Source data:
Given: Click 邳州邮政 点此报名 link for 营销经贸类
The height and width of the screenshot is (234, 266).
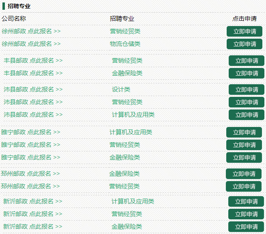Looking at the screenshot, I should click(30, 186).
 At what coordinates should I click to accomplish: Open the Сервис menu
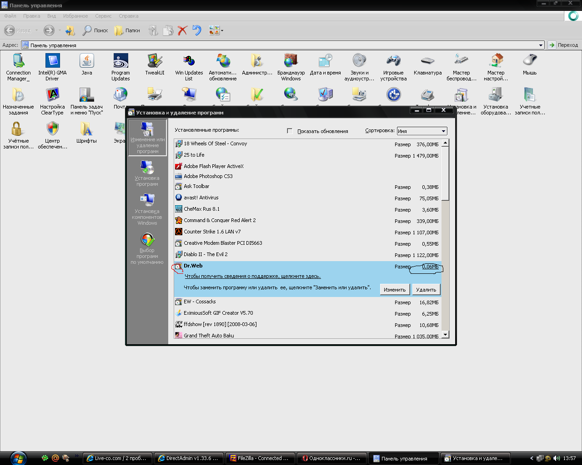pyautogui.click(x=103, y=16)
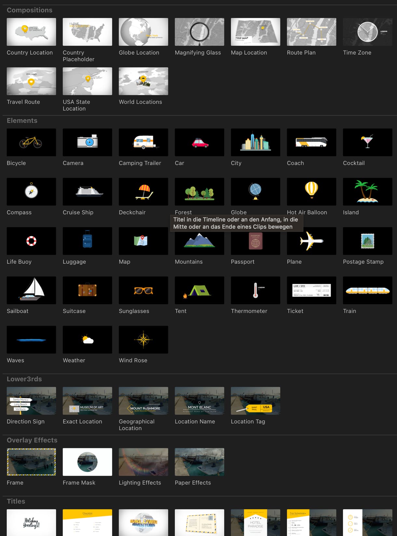Select the Magnifying Glass composition
This screenshot has width=397, height=536.
199,32
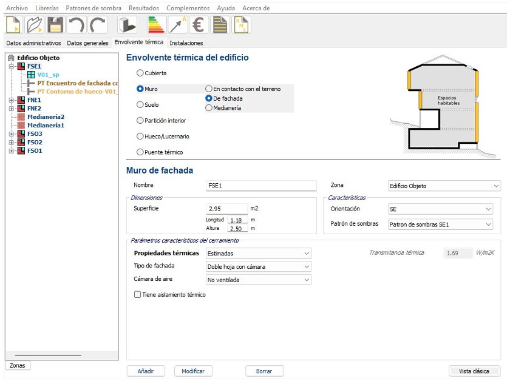Click the undo arrow icon
Screen dimensions: 510x381
(77, 25)
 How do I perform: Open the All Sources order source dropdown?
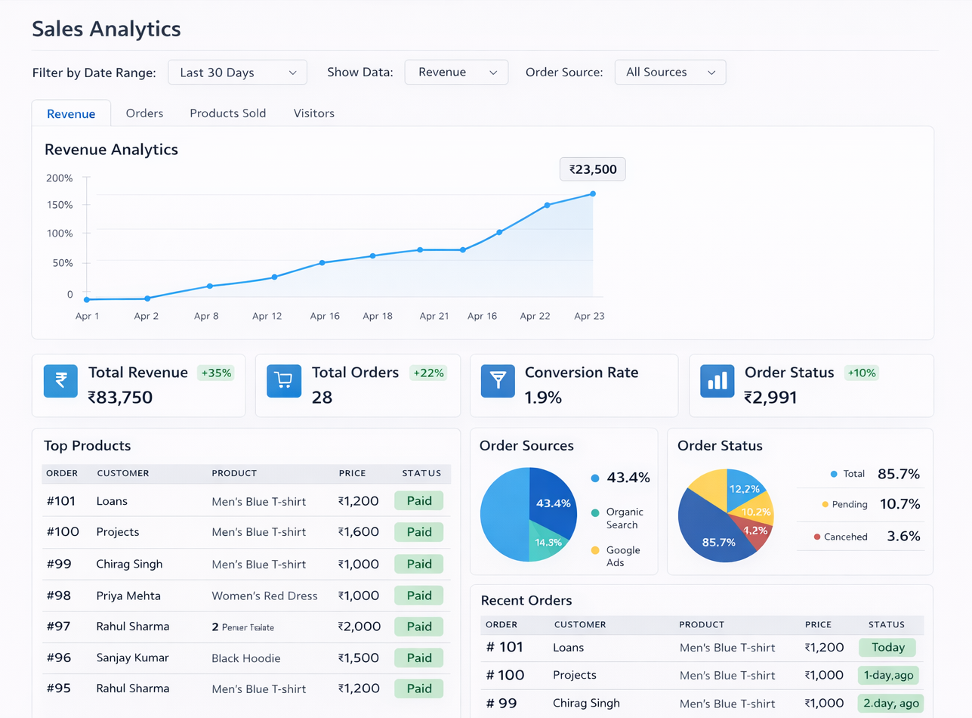point(670,73)
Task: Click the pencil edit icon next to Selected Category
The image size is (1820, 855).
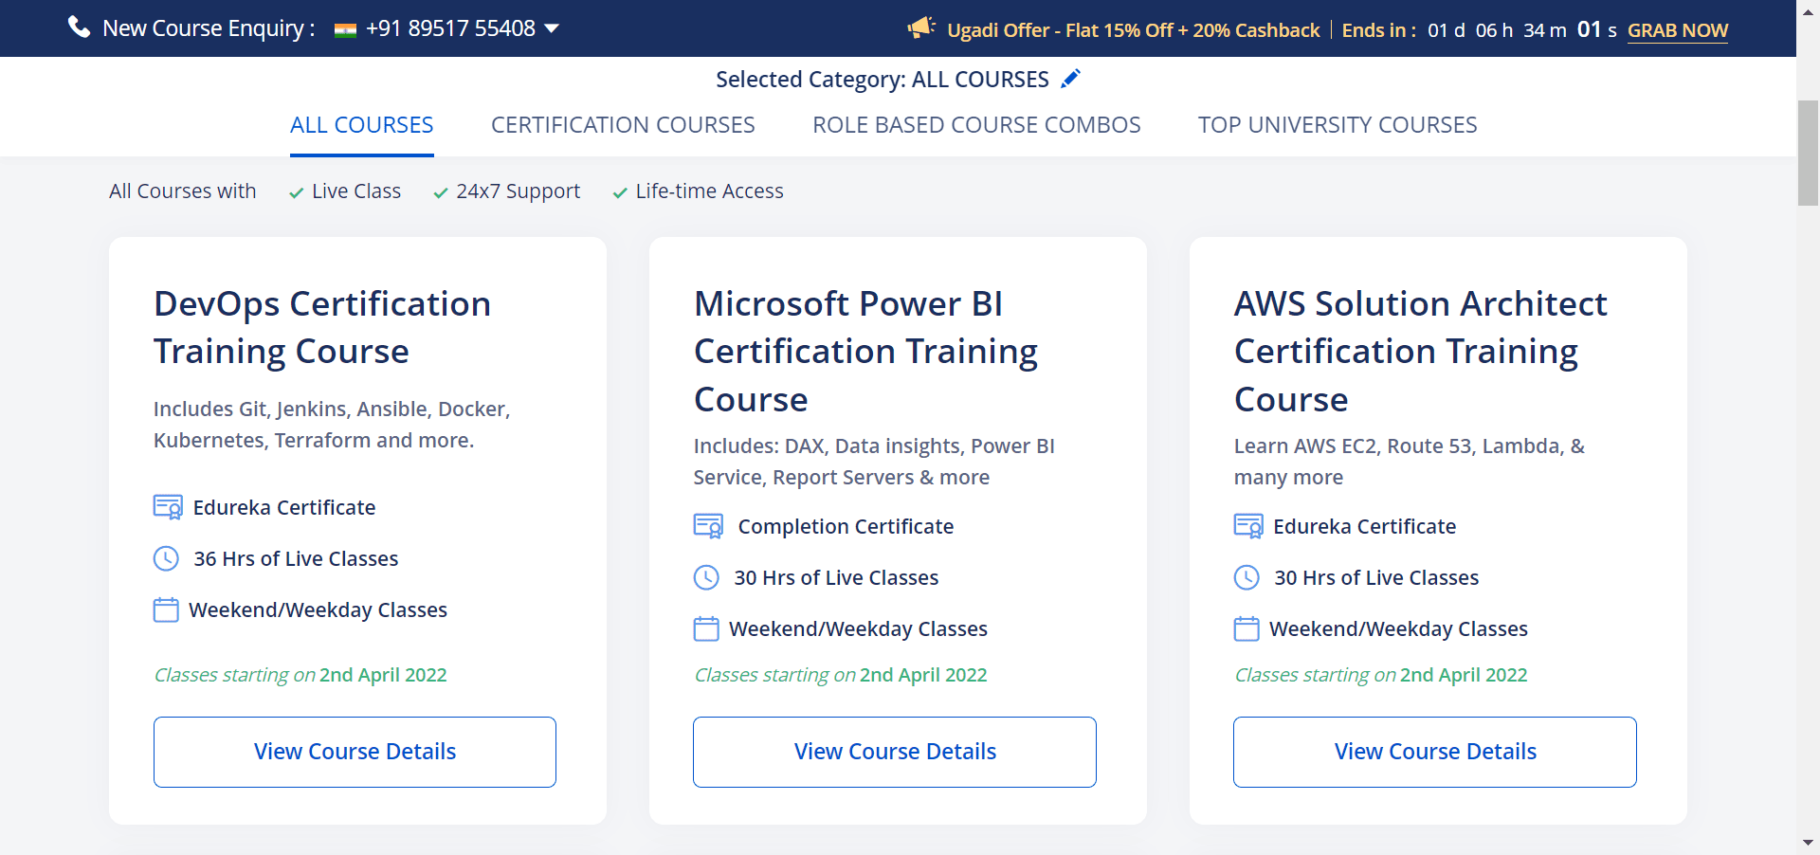Action: [1070, 79]
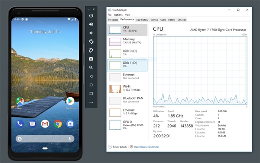The image size is (260, 163).
Task: Tap the emulator back triangle button
Action: click(91, 76)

WORK TO BE COMPLETED: Output an exact copy of the lines from the one with "Task: Click the" through the closing line of the records, inclusive, without any images.

ANSWER:
Task: Click the pencil edit icon next to Selected Category
The image size is (1820, 855).
Action: [1070, 79]
The image size is (260, 163).
Task: Tap the emulator back triangle button
Action: click(91, 76)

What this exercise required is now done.